[PROMPT]: Output nothing but the lines from the beginning of the listing below through the line containing "608x450 pixels.", exactly as they stand, without pictures.
————
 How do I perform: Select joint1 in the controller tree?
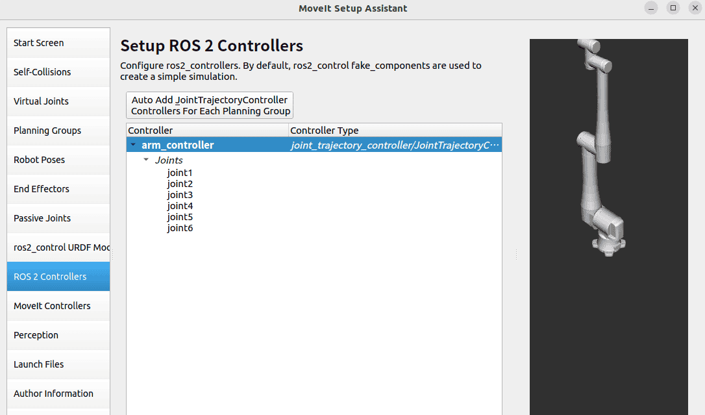180,173
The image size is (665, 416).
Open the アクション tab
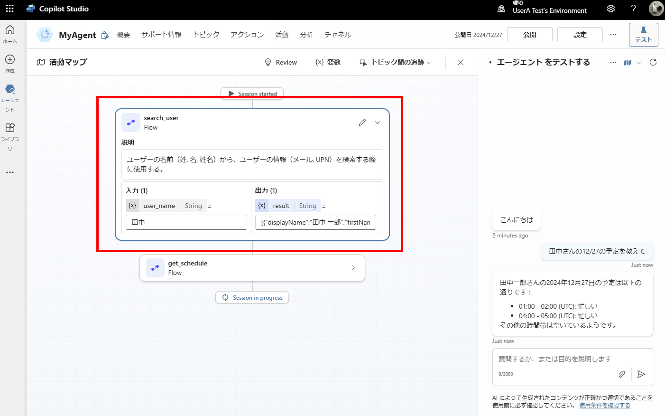coord(247,34)
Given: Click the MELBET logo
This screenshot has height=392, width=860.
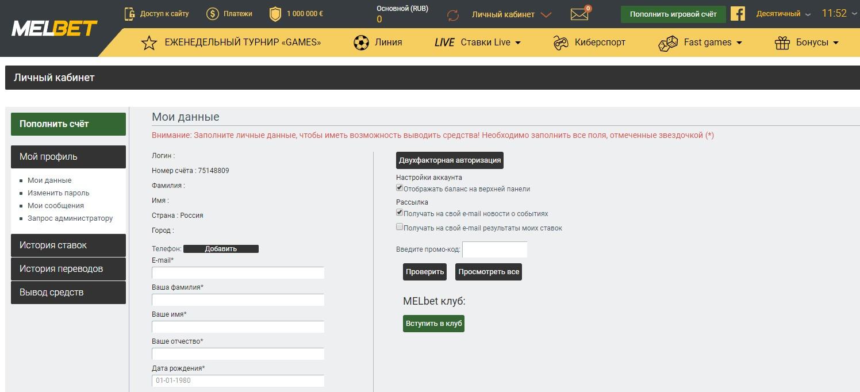Looking at the screenshot, I should pos(54,28).
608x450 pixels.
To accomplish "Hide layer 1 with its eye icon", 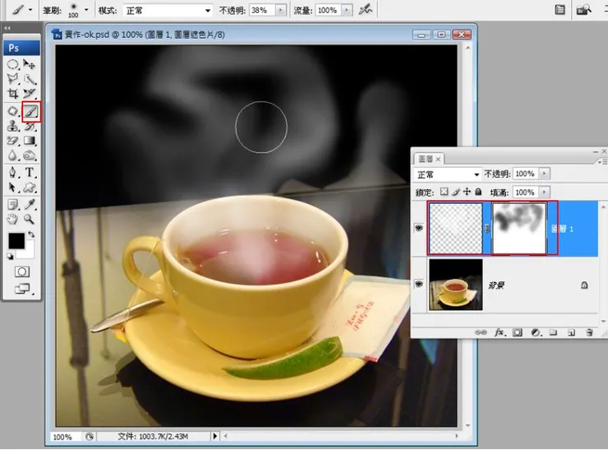I will pos(420,228).
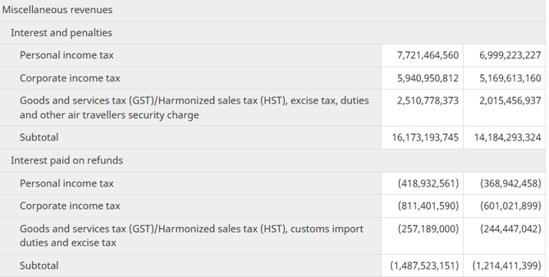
————
[EXPECTED OUTPUT]:
 How do I perform: Select joint1 in the controller tree?
180,173
The image size is (665, 416).
Open the アクション tab
coord(247,34)
Given: Click the MELBET logo
This screenshot has height=392, width=860.
Looking at the screenshot, I should pos(54,28).
608x450 pixels.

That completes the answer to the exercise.